● **INSTRUKSI**
Ubah "screenshot" menjadi "image" pada catatan di bawah ini, lalu tulis ulang semua barisnya tanpa perubahan lain. Gambar tidak perlu disertakan.

Catatan penunjukan untuk tangkapan layar dan halaman:
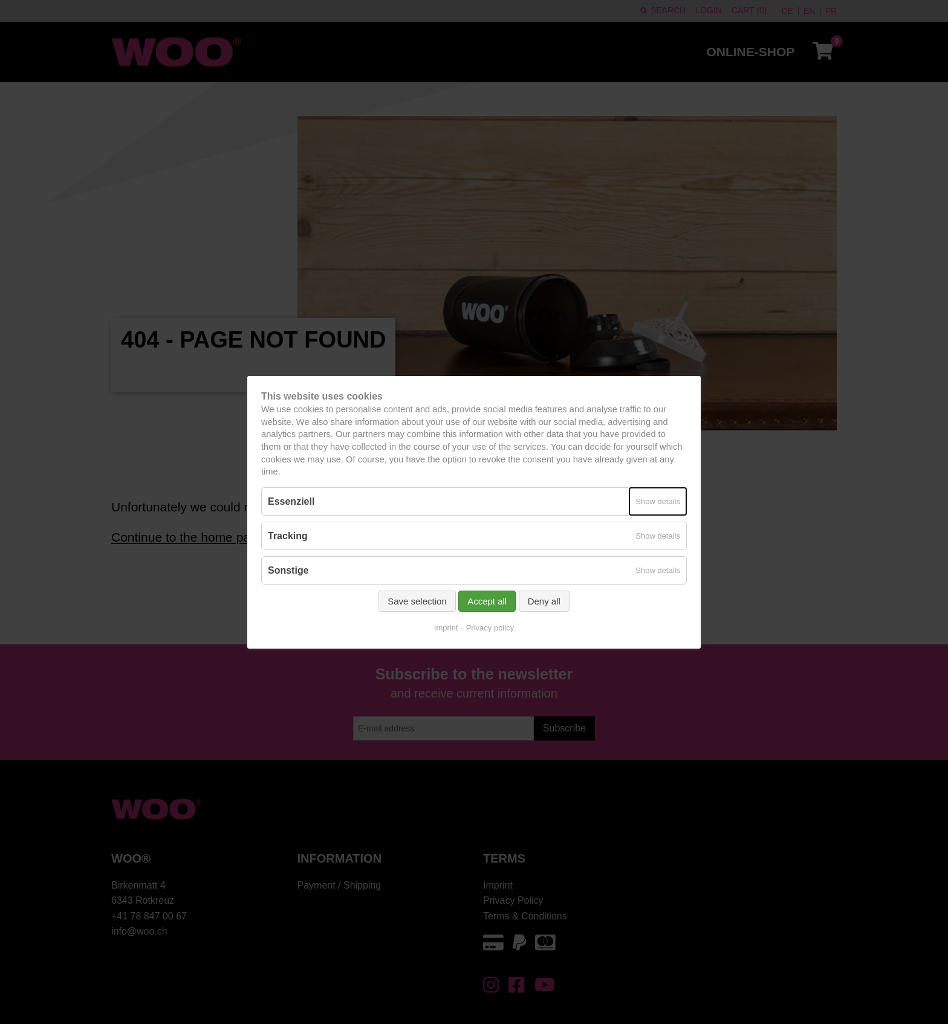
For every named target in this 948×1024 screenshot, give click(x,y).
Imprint (446, 627)
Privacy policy (490, 627)
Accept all (487, 601)
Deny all (544, 601)
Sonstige (288, 570)
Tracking (288, 536)
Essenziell (291, 501)
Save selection (417, 601)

● **JAWABAN TERTULIS**
For every named target in this 948×1024 image, give click(x,y).
Imprint (446, 627)
Privacy policy (490, 627)
Accept all (487, 601)
Deny all (544, 601)
Sonstige (288, 570)
Tracking (288, 536)
Essenziell (291, 501)
Save selection (417, 601)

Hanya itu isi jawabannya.